Now its Time to Keep That Promise
And we are really close to making that place a reality. It’s important that it be near downtown, and its important that it have a lot of space. The biggest hold up has been finding the right spot, in a place that can be purchased, at a price that is workable. After an exhaustive search, that place has been found.
Tuesday, December 6th, nearly 3 years to the day after the City promised to move toward this long-term solution, they are meeting again, and this time on the agenda is whether to approve the purchase of the proposed site.
We had been assured many times of the City’s commitment to this project, but over the last few weeks, we have heard murmurs of weakening of that support, with one councilor, Kay Crowder, going on record as being against the location.
Since that article, we have reached out to a number of members of the City Council, asking them to affirm their support. Some of them have been super-supportive, others are noncommittal and some, like Ms. Crowder, are downright opposed.

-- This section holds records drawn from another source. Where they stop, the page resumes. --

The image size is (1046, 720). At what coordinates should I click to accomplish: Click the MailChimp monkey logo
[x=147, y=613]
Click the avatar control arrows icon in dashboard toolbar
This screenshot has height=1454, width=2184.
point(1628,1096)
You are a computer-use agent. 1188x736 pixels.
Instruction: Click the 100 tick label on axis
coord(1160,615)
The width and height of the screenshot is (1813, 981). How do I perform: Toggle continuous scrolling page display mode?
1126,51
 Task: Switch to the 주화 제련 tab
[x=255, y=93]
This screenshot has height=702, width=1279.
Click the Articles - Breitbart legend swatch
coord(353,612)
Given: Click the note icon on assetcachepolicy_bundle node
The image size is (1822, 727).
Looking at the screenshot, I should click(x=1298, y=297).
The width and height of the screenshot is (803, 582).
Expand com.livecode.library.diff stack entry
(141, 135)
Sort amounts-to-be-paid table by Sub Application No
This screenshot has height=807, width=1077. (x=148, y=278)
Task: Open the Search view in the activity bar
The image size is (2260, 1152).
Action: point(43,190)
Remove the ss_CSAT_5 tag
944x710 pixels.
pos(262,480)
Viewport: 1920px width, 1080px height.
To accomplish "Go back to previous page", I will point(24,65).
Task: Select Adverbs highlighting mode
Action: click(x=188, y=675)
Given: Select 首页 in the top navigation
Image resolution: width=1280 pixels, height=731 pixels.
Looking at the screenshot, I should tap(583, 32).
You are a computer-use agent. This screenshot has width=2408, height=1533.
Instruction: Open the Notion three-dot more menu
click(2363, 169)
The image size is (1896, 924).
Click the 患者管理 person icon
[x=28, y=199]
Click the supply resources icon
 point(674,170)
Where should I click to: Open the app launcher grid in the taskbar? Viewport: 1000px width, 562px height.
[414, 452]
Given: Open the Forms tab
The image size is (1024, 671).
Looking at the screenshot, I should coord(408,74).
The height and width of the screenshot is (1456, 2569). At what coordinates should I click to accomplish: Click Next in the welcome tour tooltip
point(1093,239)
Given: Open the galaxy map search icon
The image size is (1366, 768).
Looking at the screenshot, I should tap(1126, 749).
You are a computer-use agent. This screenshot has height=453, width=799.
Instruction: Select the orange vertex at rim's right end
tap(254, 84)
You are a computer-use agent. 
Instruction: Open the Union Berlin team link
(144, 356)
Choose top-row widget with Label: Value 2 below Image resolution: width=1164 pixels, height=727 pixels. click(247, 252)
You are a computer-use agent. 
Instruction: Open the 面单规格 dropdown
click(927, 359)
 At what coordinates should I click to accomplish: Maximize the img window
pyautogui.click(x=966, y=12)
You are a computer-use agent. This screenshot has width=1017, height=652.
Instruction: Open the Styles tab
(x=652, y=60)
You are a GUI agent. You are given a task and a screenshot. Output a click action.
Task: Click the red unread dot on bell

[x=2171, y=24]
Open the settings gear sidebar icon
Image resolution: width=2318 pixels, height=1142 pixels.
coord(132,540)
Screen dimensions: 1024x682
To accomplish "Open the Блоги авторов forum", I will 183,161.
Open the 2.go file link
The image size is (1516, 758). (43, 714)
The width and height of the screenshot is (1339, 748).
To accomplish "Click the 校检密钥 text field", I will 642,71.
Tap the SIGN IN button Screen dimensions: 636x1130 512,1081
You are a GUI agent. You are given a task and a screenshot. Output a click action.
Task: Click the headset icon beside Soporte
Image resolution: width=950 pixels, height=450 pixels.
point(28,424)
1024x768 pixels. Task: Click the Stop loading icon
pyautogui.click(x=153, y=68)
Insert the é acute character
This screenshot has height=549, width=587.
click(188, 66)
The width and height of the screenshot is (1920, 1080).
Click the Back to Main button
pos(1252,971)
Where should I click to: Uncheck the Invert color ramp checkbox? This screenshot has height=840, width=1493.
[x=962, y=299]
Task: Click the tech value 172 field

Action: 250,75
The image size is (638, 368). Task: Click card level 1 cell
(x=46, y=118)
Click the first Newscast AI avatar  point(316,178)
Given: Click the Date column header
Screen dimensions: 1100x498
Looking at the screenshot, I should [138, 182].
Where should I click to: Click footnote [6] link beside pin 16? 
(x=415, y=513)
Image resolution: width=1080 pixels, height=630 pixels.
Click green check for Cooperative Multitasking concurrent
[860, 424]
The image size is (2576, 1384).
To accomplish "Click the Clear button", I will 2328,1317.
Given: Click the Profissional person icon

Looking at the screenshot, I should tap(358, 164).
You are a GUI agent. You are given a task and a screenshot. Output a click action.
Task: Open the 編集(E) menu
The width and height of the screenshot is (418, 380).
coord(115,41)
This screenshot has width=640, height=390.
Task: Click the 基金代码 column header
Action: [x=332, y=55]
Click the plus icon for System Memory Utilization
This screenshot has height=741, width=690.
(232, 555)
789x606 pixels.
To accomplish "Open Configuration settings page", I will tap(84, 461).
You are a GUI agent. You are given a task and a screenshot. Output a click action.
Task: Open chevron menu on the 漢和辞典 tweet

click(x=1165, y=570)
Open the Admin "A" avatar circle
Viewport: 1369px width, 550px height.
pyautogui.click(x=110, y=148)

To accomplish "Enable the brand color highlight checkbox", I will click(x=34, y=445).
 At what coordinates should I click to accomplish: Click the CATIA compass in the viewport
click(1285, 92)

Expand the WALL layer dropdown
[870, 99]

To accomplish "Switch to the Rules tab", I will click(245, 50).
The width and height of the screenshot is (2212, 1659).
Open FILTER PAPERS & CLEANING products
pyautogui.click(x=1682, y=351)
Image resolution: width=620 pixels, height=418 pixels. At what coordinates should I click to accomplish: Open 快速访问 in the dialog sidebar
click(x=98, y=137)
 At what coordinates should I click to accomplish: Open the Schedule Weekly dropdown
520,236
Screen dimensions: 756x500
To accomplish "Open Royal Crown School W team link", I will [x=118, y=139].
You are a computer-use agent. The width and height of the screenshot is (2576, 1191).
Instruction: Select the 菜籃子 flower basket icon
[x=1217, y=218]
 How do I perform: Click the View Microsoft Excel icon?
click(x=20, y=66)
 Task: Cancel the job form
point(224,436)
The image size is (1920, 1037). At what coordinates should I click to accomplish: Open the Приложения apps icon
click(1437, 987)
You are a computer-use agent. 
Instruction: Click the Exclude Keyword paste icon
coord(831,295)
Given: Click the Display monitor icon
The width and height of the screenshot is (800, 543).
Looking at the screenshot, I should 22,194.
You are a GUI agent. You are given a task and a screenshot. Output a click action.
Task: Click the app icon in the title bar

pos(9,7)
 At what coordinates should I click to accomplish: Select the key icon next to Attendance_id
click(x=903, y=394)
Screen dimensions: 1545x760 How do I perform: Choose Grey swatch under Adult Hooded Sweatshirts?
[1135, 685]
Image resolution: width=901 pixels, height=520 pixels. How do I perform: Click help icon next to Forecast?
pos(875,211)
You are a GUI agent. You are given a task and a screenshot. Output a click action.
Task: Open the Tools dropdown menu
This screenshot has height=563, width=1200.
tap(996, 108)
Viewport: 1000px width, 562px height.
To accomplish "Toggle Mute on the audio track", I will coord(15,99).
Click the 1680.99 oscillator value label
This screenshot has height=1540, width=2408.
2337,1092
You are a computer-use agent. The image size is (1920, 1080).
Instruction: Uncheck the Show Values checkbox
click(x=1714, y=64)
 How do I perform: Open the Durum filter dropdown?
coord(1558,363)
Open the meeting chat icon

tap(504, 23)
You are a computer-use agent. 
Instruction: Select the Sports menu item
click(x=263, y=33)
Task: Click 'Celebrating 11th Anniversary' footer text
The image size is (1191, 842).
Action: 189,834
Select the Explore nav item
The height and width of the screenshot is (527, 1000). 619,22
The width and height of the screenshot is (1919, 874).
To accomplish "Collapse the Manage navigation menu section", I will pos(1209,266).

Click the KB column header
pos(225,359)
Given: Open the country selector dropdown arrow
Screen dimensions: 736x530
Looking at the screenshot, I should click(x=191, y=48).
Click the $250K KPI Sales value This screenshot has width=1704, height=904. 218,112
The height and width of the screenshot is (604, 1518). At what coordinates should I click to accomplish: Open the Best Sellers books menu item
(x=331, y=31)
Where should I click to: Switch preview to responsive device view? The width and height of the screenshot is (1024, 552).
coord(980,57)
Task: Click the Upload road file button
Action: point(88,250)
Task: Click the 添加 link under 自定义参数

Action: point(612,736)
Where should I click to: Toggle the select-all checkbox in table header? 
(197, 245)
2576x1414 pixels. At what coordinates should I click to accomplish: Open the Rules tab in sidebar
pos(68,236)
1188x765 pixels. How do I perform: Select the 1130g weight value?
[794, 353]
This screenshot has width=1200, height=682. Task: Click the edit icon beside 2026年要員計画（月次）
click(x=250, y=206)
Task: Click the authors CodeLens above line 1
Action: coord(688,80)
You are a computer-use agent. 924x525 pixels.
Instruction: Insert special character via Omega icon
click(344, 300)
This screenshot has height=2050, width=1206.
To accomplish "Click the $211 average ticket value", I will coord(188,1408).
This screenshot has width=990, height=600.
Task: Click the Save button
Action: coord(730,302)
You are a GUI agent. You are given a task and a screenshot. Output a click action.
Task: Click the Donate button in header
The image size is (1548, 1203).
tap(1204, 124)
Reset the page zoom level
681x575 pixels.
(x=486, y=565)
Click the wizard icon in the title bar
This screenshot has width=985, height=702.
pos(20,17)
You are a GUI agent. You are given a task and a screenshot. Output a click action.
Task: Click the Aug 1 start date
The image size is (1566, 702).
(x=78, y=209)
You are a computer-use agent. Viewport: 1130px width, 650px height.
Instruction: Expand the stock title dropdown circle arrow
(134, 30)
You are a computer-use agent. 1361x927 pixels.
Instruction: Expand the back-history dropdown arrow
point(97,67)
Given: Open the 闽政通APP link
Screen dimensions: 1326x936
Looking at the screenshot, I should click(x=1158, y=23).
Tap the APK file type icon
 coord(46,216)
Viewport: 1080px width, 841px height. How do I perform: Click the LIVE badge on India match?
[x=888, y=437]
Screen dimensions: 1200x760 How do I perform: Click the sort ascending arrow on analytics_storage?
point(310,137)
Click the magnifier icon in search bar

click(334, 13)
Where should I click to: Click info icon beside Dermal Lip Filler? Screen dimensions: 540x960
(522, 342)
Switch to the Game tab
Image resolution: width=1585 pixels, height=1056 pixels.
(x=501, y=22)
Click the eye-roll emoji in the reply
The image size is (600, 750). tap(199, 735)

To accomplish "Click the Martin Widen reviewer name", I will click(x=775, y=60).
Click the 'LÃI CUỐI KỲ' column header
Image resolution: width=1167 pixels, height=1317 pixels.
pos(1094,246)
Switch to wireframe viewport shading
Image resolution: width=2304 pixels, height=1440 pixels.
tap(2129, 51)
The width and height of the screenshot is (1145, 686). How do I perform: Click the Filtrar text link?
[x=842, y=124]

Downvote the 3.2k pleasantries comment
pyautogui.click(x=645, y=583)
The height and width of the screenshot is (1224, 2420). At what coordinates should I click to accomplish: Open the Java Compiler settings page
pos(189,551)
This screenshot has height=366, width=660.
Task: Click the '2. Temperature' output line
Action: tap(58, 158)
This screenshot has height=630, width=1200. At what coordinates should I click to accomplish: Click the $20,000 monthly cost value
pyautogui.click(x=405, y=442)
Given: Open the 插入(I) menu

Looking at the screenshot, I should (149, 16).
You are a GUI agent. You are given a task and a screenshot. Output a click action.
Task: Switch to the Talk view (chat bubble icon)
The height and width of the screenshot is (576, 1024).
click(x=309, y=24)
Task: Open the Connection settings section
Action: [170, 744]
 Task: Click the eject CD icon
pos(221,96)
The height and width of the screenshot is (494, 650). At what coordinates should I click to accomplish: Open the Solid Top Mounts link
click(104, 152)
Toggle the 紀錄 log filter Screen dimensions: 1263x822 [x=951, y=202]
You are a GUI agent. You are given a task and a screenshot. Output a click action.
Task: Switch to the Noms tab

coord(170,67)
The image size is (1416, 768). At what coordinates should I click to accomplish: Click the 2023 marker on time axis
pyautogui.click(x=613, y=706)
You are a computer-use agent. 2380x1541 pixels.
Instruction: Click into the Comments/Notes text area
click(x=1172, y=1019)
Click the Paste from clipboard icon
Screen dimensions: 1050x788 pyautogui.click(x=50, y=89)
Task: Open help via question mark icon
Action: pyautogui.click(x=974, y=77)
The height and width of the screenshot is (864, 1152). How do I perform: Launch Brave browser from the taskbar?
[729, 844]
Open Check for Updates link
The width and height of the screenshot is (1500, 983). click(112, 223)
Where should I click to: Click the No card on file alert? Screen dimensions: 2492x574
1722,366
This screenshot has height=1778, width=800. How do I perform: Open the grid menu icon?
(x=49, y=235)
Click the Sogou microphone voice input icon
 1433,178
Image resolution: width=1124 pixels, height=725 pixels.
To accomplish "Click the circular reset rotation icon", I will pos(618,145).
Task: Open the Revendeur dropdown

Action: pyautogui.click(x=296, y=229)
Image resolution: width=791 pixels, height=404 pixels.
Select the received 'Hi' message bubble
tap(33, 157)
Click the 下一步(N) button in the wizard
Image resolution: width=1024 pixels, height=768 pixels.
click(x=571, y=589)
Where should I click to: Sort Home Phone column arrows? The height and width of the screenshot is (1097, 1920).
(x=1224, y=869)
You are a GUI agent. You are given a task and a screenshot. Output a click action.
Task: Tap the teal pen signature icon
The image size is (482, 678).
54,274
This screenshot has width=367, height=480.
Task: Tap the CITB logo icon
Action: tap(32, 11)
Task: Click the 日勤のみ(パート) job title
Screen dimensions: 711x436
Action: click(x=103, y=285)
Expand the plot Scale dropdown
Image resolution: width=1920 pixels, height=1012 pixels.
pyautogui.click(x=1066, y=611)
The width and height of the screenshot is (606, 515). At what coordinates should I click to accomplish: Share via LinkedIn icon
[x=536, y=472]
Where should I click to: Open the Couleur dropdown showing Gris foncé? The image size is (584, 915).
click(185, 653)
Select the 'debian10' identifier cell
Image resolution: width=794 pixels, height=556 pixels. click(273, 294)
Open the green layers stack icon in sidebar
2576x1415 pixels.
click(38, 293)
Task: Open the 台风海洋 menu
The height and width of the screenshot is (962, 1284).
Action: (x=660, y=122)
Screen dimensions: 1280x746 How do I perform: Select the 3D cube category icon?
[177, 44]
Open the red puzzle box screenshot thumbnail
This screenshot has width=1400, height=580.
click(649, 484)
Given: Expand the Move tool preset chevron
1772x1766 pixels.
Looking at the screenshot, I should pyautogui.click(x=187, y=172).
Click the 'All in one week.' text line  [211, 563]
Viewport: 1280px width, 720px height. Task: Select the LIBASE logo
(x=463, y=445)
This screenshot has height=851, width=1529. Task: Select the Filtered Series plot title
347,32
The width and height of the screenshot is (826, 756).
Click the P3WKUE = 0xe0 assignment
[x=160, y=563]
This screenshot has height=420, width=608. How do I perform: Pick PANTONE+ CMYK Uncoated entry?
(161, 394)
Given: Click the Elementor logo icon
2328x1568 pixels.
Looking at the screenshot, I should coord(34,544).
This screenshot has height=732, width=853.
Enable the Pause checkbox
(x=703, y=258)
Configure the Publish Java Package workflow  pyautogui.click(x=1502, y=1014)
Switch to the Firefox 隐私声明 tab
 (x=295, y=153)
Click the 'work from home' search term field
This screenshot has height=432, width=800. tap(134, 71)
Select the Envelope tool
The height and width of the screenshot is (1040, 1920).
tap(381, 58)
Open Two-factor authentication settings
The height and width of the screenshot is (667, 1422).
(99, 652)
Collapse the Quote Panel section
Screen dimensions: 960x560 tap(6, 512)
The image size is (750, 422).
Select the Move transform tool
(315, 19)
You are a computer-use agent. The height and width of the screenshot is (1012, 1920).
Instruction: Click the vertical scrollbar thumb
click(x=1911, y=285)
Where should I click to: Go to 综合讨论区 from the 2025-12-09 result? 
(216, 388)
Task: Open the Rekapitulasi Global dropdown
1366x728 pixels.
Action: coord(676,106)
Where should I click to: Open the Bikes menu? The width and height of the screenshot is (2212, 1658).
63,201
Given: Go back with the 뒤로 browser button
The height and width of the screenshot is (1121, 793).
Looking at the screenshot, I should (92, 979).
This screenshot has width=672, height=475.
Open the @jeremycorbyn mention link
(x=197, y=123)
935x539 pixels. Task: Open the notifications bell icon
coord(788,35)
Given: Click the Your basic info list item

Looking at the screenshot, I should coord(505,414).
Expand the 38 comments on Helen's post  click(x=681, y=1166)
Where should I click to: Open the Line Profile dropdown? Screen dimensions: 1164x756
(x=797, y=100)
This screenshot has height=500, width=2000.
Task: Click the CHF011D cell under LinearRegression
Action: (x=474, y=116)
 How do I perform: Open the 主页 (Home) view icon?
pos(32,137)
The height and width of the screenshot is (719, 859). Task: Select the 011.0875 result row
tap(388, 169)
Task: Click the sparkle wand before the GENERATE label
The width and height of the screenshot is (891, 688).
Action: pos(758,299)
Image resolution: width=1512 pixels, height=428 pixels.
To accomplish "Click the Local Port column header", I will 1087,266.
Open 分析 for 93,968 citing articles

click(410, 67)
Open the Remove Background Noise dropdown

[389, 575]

I am asking you to help me remind the City of Raleigh of its promises, and to ask them to keep that promise.
Here is what you can do to help: Reach out, show up, and share.
Contact the Mayor and members of the Raleigh City Council, and ask them to vote yes to approving the purchase of the location for the Oak City Center. If you are local, mention that. And if you are not located here, please let them know if their decisions around how they treat the most vulnerable citizens here will affect your future vacation or business plans.
The mayor’s office and city council members share a phone line: (919) 996-3050.
Here are their email addresses, Twitter, and Facebook pages. Be kind, but firm. If they don’t answer, leave them a voice mail and try back later.
Mayor Nancy McFarlane
Council Member Russ Stephenson
Council Member Mary-Ann Baldwin
Council Member Kay Crowder
Council Member Dickie Thompson
Council Member David Cox
Council Member Corey Branch
Council Member Bonner Gaylord
We need people to show up on the afternoon session of the City Council at 1:00PM on Tuesday, December 6th .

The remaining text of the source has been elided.